Datatypes: Difference between revisions
No edit summary |
(No difference)
|
Revision as of 17:28, 19 March 2005
Introduction
The format of a packet payload is defined by the packet type and can consist of any binary data; however there are a number of conventions in place for serializing common datatypes.
Multi-Byte Integers
Multi-byte integers are serialized in the byte-order of the topmost packet. Little endian is the default byte-order; however big-endian byte order can be selected for those who want it.
Network/Node Addresses
A network or node address consists of a physical address and a port number, and are of variable length depending on the address family. In IPv4, a network/node address is six bytes long: 4 bytes for an IP address and 2 bytes for a port number as follows:
typedef struct { BYTE ip[4]; SHORT port; } IPV4_ENDPOINT;
Note that this is considered an array of 4 8-bit integers (bytes), followed by a 16-bit integer (short). Byte order does not affect bytes, but it will affect the 16-bit port number.

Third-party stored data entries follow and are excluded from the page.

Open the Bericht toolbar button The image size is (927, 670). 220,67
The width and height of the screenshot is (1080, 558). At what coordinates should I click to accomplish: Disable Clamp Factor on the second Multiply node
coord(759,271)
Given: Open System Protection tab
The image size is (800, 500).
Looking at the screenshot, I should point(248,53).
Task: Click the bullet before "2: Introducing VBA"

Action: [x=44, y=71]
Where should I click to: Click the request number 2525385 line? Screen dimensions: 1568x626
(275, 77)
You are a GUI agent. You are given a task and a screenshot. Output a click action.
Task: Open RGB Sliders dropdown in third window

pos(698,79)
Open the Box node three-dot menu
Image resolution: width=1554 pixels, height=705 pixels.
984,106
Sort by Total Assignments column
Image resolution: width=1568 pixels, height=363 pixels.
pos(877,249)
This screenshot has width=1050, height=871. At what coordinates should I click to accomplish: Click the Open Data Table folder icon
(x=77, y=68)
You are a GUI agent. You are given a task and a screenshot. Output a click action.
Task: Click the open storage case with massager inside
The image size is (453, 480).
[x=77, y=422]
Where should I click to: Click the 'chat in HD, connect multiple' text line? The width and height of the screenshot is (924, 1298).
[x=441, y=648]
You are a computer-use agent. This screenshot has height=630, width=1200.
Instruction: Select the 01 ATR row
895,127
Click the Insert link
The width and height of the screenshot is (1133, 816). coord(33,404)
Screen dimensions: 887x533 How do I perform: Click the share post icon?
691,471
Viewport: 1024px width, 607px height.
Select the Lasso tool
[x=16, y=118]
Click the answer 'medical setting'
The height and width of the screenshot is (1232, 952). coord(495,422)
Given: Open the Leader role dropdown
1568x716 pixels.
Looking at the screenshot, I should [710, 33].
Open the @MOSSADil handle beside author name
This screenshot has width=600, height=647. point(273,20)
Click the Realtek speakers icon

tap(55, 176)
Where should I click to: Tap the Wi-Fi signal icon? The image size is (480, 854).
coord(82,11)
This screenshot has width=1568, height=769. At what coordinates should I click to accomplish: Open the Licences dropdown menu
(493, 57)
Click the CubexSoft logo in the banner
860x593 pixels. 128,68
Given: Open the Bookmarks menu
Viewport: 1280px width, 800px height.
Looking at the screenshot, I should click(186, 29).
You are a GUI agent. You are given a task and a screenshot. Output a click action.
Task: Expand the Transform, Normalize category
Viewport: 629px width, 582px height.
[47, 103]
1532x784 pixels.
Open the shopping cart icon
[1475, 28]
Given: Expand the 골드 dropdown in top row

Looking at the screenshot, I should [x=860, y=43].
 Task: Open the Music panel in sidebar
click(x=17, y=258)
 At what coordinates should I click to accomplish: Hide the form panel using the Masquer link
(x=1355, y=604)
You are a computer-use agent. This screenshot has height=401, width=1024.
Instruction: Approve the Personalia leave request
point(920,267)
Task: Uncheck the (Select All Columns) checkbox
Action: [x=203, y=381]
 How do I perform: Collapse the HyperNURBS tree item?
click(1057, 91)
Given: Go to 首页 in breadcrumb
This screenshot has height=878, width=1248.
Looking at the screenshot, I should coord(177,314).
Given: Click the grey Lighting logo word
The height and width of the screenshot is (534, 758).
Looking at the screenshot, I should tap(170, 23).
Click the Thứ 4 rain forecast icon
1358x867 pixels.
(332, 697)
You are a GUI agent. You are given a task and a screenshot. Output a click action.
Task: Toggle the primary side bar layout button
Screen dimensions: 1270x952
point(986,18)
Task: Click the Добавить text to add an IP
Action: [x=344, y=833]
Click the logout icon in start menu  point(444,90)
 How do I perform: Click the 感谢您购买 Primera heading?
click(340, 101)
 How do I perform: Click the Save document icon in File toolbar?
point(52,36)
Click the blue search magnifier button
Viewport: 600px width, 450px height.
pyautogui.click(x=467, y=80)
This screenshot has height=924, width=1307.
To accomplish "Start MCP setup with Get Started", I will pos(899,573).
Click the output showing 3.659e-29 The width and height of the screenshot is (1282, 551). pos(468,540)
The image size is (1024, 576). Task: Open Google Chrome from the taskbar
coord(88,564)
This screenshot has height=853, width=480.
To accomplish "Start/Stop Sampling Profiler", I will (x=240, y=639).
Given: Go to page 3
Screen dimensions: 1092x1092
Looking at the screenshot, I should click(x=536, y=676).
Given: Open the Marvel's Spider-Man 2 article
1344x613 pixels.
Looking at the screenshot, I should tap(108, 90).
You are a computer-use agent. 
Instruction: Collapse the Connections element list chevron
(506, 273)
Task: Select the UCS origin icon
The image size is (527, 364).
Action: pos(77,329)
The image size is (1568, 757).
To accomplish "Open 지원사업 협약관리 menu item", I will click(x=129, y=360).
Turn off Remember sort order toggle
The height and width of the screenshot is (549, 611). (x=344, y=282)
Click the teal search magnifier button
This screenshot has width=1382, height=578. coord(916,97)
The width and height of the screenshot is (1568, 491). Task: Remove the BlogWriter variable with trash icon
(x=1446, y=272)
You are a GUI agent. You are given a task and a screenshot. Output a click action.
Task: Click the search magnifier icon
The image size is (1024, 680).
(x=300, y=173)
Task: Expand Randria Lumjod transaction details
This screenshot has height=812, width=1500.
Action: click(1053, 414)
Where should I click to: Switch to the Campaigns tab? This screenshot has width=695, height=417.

IPv6 addresses are longer and are not yet defined within the scope of Gnutella2, however applications should be aware that if the node address is not 6 bytes it is of a different address family.
GUIDs
Globally unique identifiers (GUIDs) are used to identify nodes on the network. GUIDs are serialized as an array of 16 bytes.
Strings
Strings are encoded with UTF-8 encoding and serialized as a zero-terminated sequence of 8 bit integers.
A zero character (0x00) marks the end of the string, however if the string data meets the end of the packet (or child packet) payload, the terminator is not required. This means that packets whose payload consists of a string do not need to include a zero string terminator and their payload length will be the byte length of the encoded string exactly.
UTF-8 encoding is required for all strings present in the packet payload. This means that 7-bit characters may be passed as-is, while extended characters are encoded with multi-byte sequences.
All applications must be able to parse UTF-8 encoded strings, however it is up to the individual application whether to store the string in Unicode or convert it to the a local code page for processing. In situations where a packet must be processed 'and' forwarded, the original packet must be forwarded rather than a regenerated version. This ensures that both locally unsupported encodings and packet extensions are preserved.
Applications should never send ANSI strings directly if they contain extended characters with the MSB set. These should be encoded with UTF-8. If this is not done, the decoding process may fail and the packet will be discarded or contain bogus information.